[[ Selected excerpt, beginning ]]

HBsAg declines with ASO / siRNA are qualitatively different from that observed when functional cure is achieved with NUC therapy (very rare), pegIFN (infrequent) or with NAPs (more frequent).
In the case of compounds designed as ASO or siRNA, the clinical evidence clearly indicates that mRNA degradation is largely absent with these compounds. This has been formally proven in animal models which correctly model the genetic plasticity of HBV infection where rapid evolution of escape mutants to ASO and siRNA have been described (within 4 weeks). We also see these ASO / siRNA escape quasispecies present in a significant proportion of the quasispecies pool before therapy with these agents even begins. These escape quasispecies are likely present in some small proportion in the majority of patients. This is why with siRNA and ASO approaches either avoiding accumulation in immunoreactive cells or being devoid of immunoreactive properties, little to no HBsAg response is observed and importantly, rapid rebound of initial antiviral response to baseline levels is observed (again within 4 weeks). Unfortunately, these important studies are frequently forgotten (as are the fundamental principles by which ASO / siRNA function and normally manifest in clinical practice). Antiviral responses with ASO or siRNA are only observed when these compounds contain immunostimulatory properties and also accumulate in immunoreactive cells of the liver (which are not infected). This results in a HBsAg response which becomes saturated at levels still leaving large amounts of HBsAg untouched (likely produced from integrated HBV DNA, a HBsAg reservoir which is not affected by the well described off target stimulation of innate immunity with these compounds). A good resource for understanding these limitations can be found here.
On the other hand, HBsAg loss leading to functional cure during the natural history or therapy of HBV with NUCs, pegIFN or NAPs always involve clearance of HBsAg to undetectable levels (typically 1000 fold greater reduction than possible with ASO or siRNA).

[[ Selected excerpt, end ]]
[[ Supplied information, beginning ]]

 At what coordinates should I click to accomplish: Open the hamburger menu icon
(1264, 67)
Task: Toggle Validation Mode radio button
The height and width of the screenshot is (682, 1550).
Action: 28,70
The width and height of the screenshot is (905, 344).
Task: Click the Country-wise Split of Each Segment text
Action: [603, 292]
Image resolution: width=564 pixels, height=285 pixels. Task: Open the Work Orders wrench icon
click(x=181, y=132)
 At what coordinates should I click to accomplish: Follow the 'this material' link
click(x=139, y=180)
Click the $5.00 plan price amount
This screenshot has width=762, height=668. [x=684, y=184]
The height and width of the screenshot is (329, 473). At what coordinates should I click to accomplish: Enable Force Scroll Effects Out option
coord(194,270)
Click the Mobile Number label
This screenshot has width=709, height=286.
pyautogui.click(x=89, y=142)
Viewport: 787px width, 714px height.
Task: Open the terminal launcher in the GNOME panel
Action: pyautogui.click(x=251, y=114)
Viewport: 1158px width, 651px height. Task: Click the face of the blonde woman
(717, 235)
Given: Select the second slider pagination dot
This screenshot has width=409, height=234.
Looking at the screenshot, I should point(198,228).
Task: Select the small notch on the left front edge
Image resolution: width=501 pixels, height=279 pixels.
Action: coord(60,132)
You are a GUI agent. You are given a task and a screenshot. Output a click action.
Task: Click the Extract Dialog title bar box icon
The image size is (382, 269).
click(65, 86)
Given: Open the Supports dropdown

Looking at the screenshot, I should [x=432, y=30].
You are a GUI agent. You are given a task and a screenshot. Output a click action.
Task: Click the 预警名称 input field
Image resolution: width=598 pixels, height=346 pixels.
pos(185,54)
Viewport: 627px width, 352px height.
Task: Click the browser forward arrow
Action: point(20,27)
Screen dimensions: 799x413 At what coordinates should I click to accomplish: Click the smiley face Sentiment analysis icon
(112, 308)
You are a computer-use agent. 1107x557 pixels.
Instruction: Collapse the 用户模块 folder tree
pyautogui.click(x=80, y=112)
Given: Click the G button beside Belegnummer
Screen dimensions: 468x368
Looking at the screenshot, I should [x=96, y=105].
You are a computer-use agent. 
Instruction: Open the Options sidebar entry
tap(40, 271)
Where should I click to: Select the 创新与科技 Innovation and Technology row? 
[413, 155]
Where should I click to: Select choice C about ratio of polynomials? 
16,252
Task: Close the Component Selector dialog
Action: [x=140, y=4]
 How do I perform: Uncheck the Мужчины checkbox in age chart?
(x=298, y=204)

[[ Supplied information, end ]]

(Work required)
Answer these questions from the excerpt on HBsAg declines:
(a) How does the excerpt describe the frequency of functional cure achieved with pegIFN?
(b) Within what period have escape mutants to ASO and siRNA been described in animal models?
(c) How much greater is the typical reduction when HBsAg is cleared to undetectable levels, compared with what is possible with ASO or siRNA?

(Problem solution)
(a) Infrequent.
(b) Within 4 weeks.
(c) Typically 1000 fold greater.